Back in the
chimps post,
eub and
green_knight are having a conversation about intelligent behaviour in different animals, how we judge what is intelligent, and so forth. I don't have much useful to contribute to that, apart from agreeing that it requires observation of wild behaviours, and careful, non-judgmental observers. And I expect we still have a lot to learn. And I'm assuming great apes are probably capable of more on-the-path-to-human behaviour and mental states than is generally thought, but I'll discuss that explicitly when I write about human evolution.
Otherwise, while there's been some interesting discussion in the hightail "thread", it's not generally relevant to my aim here, as it's overall more focussed on social issues in observed differences in achievement, and complaining about, as
micheinnz puts it, Men Who Explain Things. I think it's a significant theme in the overarching issue, but one I can only address later, as speculation, from a genetics/evolution perspective. But since it's now on subject, I have to snark some more about
DF complete Fail on pregnancy, noting that googling reveals that
Lee Silver's book, his reference, is Yet Another Politically-Incorrect-and-Proud-of-It Book by Educated Upper Class White Male. I'm not sure DF reads any other kind.
It's time to get back to the genetics.
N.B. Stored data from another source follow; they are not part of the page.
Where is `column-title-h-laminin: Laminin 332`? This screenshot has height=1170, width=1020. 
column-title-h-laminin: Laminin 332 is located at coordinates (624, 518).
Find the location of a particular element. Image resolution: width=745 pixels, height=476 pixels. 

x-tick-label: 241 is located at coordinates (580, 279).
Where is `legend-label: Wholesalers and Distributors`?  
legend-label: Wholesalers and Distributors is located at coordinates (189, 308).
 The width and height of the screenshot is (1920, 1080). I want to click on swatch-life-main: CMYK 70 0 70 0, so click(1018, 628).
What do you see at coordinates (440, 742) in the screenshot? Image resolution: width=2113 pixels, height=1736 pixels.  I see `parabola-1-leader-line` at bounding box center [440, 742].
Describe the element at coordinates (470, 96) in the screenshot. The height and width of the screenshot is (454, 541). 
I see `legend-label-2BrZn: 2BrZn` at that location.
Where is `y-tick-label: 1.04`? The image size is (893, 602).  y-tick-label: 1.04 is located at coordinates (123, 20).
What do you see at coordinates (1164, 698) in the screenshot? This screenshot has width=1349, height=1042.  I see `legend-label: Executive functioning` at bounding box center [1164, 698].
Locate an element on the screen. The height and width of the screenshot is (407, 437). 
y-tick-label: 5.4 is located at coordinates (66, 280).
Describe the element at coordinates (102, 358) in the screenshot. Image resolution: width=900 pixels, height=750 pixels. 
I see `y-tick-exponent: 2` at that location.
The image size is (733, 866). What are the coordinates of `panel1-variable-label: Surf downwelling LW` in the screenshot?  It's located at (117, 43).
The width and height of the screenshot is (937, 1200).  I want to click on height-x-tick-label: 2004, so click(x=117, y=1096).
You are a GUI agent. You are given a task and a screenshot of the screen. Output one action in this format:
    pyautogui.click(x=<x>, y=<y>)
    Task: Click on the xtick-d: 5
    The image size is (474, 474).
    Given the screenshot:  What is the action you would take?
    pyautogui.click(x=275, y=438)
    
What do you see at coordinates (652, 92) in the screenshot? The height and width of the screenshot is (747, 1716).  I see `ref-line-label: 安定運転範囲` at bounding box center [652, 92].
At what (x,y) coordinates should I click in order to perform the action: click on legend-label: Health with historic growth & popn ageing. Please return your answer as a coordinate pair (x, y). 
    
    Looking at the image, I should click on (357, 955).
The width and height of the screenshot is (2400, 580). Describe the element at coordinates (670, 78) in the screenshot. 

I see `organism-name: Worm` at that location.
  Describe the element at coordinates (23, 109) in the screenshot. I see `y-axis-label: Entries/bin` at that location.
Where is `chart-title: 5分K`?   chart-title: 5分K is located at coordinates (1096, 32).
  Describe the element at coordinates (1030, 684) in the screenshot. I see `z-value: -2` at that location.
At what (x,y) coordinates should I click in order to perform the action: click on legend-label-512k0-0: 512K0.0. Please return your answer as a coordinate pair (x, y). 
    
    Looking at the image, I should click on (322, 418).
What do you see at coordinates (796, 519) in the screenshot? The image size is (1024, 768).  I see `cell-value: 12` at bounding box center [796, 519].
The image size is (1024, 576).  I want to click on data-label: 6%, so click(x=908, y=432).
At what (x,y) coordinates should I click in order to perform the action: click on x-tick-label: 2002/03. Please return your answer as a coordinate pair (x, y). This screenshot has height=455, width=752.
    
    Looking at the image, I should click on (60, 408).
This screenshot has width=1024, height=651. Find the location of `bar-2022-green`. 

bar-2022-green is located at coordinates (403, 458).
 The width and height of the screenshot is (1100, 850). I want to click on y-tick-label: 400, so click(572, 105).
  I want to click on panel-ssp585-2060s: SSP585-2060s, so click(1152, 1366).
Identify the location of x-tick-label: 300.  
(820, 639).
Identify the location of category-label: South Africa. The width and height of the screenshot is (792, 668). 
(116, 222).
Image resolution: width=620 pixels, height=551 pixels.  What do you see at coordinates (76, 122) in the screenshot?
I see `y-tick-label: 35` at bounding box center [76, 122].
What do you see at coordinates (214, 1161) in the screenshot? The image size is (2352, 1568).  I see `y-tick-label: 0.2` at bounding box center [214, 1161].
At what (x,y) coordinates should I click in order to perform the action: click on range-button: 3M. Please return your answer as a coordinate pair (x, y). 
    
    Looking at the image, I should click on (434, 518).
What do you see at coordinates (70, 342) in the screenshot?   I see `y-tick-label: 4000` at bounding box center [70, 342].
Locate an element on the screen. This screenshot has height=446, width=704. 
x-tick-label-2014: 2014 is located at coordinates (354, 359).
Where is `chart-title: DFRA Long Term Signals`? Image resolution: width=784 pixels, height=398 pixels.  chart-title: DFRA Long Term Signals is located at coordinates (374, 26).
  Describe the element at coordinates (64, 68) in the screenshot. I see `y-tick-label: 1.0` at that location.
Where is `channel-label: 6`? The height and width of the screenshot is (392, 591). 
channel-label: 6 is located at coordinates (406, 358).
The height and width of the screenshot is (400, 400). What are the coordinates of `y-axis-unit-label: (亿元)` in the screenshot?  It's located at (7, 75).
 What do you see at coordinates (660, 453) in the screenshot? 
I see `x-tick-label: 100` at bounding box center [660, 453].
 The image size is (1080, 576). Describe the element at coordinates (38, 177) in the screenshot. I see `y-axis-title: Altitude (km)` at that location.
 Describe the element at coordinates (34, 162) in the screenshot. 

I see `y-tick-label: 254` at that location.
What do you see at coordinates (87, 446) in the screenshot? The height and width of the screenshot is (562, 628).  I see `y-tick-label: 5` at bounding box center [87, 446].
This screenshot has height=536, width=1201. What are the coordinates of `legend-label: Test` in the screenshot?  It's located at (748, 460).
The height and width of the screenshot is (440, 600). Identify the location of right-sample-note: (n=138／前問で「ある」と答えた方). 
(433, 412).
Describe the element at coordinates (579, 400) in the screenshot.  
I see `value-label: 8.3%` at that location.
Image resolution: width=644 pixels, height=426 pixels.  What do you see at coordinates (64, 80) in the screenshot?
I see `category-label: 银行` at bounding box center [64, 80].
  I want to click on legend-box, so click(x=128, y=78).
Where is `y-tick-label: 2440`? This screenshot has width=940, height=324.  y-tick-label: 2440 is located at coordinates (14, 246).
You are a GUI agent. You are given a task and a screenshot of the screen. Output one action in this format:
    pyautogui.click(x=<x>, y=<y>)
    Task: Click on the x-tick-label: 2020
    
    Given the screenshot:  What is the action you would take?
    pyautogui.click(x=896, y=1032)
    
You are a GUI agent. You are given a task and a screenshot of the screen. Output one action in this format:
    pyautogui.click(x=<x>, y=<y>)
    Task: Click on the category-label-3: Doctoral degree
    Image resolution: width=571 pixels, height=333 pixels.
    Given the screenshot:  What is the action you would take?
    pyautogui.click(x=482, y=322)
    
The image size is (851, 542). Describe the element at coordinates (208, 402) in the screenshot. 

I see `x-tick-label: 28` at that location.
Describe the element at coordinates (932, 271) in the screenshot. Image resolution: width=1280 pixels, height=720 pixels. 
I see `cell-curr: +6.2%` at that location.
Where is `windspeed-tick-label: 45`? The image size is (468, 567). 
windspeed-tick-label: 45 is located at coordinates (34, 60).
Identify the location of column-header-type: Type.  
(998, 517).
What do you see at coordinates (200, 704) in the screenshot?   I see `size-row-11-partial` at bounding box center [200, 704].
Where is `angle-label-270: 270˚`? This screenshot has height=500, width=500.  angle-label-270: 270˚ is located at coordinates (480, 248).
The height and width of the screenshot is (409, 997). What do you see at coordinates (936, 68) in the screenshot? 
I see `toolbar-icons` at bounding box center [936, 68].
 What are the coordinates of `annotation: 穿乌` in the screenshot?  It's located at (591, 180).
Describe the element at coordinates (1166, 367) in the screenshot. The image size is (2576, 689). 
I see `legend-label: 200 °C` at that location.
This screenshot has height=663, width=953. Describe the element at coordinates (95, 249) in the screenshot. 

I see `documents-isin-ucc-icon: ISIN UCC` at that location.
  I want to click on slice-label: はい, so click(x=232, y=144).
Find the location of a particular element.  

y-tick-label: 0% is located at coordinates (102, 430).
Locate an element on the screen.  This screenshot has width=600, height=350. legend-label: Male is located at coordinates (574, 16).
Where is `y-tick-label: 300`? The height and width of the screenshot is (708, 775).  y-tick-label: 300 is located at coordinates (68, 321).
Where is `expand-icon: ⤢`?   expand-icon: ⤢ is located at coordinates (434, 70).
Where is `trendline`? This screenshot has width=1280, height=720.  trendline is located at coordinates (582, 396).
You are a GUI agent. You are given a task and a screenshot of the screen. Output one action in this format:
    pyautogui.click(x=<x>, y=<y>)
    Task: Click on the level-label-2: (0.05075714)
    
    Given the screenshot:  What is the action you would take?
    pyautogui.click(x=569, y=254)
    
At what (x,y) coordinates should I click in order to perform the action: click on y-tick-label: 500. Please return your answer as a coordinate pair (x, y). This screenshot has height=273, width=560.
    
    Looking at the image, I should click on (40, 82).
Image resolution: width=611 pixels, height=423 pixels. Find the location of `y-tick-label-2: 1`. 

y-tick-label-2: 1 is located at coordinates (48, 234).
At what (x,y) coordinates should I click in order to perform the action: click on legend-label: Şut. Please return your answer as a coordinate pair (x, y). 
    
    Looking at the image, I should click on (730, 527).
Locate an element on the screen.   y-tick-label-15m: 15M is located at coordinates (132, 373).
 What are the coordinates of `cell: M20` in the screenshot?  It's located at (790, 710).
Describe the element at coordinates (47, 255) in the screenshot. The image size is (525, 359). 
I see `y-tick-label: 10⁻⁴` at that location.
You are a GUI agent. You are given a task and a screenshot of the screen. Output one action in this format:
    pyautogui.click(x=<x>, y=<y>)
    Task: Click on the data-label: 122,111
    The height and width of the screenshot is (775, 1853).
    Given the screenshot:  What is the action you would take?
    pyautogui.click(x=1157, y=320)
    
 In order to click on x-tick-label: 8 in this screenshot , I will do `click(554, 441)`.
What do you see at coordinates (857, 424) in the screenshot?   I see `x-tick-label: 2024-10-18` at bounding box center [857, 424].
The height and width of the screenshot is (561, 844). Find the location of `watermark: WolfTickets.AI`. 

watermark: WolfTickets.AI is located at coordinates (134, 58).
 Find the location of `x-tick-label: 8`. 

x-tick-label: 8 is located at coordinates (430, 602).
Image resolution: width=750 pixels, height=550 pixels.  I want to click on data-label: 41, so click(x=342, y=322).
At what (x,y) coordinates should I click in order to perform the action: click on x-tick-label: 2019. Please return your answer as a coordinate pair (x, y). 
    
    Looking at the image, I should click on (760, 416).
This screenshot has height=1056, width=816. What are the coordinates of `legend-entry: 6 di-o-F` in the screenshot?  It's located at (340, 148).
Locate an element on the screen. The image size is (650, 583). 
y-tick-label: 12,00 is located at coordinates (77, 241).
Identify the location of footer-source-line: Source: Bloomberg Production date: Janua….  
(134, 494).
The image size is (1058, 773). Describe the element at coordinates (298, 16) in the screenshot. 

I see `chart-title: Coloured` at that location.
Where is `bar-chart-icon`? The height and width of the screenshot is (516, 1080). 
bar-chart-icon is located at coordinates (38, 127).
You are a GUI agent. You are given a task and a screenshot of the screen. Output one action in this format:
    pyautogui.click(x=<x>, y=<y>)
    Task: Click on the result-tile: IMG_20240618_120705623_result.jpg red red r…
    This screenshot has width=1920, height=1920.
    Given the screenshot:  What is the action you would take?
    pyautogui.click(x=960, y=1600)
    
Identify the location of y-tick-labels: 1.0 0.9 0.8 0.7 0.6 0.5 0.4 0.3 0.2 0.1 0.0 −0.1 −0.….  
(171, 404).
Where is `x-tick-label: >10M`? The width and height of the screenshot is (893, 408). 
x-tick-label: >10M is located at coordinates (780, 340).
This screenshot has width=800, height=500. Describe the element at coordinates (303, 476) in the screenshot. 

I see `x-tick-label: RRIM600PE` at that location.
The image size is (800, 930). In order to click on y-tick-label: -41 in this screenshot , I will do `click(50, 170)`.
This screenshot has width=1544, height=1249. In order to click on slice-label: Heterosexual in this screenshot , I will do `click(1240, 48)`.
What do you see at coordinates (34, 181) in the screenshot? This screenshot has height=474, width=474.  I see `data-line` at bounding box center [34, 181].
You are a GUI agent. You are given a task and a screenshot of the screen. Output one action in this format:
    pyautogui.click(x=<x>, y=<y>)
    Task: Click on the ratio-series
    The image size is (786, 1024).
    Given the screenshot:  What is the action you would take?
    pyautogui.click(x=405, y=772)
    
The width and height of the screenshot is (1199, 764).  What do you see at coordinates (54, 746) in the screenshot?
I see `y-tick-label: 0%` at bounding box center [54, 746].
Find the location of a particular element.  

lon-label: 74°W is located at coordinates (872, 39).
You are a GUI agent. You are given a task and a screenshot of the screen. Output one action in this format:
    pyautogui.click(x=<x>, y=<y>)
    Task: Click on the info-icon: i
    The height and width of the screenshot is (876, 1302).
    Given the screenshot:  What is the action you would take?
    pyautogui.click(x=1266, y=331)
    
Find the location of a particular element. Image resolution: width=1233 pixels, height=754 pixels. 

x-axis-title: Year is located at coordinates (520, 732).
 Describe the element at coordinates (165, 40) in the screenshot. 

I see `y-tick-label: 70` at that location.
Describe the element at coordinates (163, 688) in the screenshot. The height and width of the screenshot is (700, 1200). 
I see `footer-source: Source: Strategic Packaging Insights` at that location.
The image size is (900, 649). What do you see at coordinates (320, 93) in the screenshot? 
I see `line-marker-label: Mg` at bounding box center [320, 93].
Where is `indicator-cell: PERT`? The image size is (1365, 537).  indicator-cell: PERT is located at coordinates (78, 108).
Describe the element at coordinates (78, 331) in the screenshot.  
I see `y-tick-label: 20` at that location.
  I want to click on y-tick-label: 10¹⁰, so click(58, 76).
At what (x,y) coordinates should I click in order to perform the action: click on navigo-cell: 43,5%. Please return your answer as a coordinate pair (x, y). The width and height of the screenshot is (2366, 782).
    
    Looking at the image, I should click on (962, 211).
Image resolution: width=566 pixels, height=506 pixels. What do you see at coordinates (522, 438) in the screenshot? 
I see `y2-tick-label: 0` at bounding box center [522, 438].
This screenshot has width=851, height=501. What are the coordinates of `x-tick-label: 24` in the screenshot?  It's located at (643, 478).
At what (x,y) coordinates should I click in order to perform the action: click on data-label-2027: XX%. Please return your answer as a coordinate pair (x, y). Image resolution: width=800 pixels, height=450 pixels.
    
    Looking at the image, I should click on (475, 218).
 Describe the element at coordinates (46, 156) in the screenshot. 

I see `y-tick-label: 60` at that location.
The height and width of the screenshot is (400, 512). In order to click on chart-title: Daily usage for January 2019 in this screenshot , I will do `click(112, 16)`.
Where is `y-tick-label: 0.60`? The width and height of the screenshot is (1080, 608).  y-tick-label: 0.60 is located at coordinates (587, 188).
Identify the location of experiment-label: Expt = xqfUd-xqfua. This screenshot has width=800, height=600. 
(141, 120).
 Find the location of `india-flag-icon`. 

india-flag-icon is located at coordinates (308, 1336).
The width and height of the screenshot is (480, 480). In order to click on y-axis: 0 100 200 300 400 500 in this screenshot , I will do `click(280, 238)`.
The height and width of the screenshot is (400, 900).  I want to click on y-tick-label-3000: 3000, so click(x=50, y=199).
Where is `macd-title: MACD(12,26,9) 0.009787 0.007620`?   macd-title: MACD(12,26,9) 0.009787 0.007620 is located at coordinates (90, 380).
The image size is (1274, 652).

I'm trying to figure out where it's best to go next. I know some of the things I want to write about:
Development of male and female brains (in humans)
Why I'm not a fan of the normal distribution
Some basics about evolution
Something about what the genes for science ability could possibly be
Something about human evolution
Something about sexual selection
Something about the possibility of sexual selection in humans
There's more to go after that. Wow/argle.